Me acomodé en el asiento de nuevo. Era muy duro como para estar toda la noche aquí. A la mañana siguiente me levantaría sin trasero. Pero había dormido en situaciones peores. La clave era ser capaz de adaptarse a cualquier situación. Además, no era como si fuera algo tan difícil. Los seres humanos lo habíamos venido haciendo desde que existíamos.

La campana de la puerta sonó al abrirse. Miré en esa dirección. Eran dos policías. Se me heló la sangre. Por un momento sentí que todo pasaba en cámara lenta. Ellos se acercaron al mostrador y le mostraron una foto a la señora. M****a, era una foto mía de hacía dos años.

¡Ella me denunció!

¡La m*****a denunció a su única hija!

Me puse roja. Tenía rabia y pena, pero más rabia. ¿Cómo pudo haberme hecho eso? Me levanté tranquila y caminé hacia el baño asustada. Esperaba que la señora no me delatara, pero ella no me conocía.

¿Por qué no iba a decirles que era yo?

Entré al baño y cerré la puerta. También esperaba que en cualquier momento los policías entraran. Pensé en las miles de cosas que les diría para que no me arrestaran, pero sabía que no me creerían. Esa mujer debió haberles dicho muchas cosas malas como para que ellos se dieran el tiempo de buscarme, porque cuando ocurrían asesinatos en nuestro barrio, que era bastante seguido, solo quedaban en eso, en muertes, a menos que hubiera algo más.

Odiaba a mi mamá.

Debí haberla matado a ella también.

La puerta del baño se abrió y entró alguien, pero no dijo nada. Me quedé tan callada que ni el sonido de mi respiración se escuchaba. Esperaba que a mi estómago no se le ocurriera sonar ahora.

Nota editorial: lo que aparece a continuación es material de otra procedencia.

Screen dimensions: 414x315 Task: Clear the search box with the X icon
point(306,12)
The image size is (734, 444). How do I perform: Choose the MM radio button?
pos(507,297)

«¡Porque por Dios que me lo saco!».

—Sé que estás aquí, Aria. —Reconocí la voz. Era de la señora del mostrador. No dije nada—. ¡Sal de ahí y cuéntamelo todo!

Tenía miedo. Quizás ella estaba ahí con los policías.

«¡Me va a entregar!».

Mis manos comenzaron a sudar. No sabía qué hacer. Yo no debía estar en esa situación, ¡por Dios!

Un golpe en la puerta me sacó de mis pensamientos, asustándome.

—Aria, no están los policías aquí, ya se fueron.

Salí. Me crucé de golpe con mi reflejo en el espejo. Estaba llorando, y no me había dado cuenta. Llevé una de mis manos a mi cara para encontrarme con la humedad en mis mejillas. Estaba horrible. Estaba herida. Tenía heridas que ni aunque volviera a nacer desaparecerían. 

Me habían abandonado y dañado tanto que no sabía cómo seguía viva.

—¡Maté a alguien! —exclamé. Ella se llevó una mano a la boca, asustada—. Tranquila, soy inofensiva cuando no me dañan —aclaré.